● **Short exercise**
Count the lines in the listing below that contain the string "perform". Reply with the number alone.

===

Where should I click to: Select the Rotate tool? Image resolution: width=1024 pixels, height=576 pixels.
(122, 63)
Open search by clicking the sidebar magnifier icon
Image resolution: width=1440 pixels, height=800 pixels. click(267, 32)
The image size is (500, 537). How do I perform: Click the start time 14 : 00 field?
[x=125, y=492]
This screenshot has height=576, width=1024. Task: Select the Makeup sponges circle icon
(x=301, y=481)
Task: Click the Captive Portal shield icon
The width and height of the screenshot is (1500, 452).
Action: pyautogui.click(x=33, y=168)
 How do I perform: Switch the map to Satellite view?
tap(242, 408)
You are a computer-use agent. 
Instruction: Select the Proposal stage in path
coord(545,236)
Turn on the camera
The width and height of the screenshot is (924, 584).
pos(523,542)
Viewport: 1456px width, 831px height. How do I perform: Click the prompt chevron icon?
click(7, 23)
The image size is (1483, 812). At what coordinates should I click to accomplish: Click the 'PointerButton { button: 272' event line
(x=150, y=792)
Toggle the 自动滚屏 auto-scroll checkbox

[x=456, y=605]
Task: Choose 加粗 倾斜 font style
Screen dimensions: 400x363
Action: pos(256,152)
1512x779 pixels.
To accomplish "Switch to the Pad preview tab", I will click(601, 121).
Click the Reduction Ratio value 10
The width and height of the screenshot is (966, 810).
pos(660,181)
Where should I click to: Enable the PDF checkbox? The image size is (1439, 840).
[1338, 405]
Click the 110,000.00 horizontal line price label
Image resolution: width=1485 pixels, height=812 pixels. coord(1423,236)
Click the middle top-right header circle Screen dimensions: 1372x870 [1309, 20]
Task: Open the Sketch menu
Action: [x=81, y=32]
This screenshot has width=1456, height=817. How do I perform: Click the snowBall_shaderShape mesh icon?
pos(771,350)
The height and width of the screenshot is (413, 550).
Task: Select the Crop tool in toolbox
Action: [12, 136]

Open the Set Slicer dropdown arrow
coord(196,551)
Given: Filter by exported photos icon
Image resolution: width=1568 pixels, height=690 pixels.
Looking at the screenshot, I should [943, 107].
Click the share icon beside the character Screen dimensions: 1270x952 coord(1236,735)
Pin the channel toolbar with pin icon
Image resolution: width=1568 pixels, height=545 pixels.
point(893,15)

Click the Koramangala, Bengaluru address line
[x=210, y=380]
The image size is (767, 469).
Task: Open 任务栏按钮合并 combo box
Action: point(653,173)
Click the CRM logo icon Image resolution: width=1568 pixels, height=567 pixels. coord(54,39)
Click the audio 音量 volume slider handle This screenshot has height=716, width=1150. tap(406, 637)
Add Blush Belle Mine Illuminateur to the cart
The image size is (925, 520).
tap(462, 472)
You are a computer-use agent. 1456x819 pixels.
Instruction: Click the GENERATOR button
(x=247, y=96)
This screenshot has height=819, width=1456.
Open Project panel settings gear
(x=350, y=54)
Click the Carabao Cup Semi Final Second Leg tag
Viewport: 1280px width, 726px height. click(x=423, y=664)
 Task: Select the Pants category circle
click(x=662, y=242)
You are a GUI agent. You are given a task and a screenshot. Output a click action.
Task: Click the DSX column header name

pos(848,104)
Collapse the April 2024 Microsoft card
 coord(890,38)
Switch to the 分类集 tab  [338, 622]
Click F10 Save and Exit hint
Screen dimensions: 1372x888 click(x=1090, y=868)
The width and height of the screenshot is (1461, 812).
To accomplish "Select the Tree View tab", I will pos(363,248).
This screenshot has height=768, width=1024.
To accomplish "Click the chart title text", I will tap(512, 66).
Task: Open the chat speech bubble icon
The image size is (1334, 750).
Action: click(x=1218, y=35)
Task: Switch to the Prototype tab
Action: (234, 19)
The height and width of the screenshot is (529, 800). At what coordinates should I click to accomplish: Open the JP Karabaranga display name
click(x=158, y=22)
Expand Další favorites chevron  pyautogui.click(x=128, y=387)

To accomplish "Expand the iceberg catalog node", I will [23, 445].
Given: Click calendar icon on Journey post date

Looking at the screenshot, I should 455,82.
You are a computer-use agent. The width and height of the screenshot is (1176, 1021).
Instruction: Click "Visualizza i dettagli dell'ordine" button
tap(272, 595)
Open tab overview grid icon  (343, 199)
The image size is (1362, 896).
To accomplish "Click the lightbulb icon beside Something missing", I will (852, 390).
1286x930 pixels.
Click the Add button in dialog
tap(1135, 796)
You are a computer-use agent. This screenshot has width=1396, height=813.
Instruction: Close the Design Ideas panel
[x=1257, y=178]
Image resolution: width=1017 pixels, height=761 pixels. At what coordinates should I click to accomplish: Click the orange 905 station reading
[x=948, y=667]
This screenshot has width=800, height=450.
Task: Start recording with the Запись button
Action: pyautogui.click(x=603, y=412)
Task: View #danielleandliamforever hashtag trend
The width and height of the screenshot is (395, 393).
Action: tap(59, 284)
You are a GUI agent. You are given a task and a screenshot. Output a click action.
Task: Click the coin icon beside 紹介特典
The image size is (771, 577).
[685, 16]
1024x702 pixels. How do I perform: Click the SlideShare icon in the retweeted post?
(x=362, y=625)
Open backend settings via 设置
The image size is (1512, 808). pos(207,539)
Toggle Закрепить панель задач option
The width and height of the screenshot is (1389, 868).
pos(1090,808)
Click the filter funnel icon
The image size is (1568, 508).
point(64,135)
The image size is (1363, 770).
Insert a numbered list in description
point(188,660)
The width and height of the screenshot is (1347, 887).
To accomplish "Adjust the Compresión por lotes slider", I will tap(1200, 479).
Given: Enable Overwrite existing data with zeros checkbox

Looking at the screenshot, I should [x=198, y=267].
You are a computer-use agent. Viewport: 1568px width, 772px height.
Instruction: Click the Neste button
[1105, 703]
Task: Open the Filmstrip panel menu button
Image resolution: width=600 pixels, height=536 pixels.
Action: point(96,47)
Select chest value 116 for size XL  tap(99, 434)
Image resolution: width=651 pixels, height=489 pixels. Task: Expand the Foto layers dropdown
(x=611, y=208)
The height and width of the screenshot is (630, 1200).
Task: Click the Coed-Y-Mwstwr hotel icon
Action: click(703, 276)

===

● **Solution to the problem**
5